Stored items
====

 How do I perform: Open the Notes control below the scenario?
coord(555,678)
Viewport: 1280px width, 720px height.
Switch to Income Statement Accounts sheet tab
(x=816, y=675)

====

**TASK ITEM:** Repeat the data precisely, line by line.

**YOUR SOLUTION:**
 How do I perform: Open the Notes control below the scenario?
coord(555,678)
Viewport: 1280px width, 720px height.
Switch to Income Statement Accounts sheet tab
(x=816, y=675)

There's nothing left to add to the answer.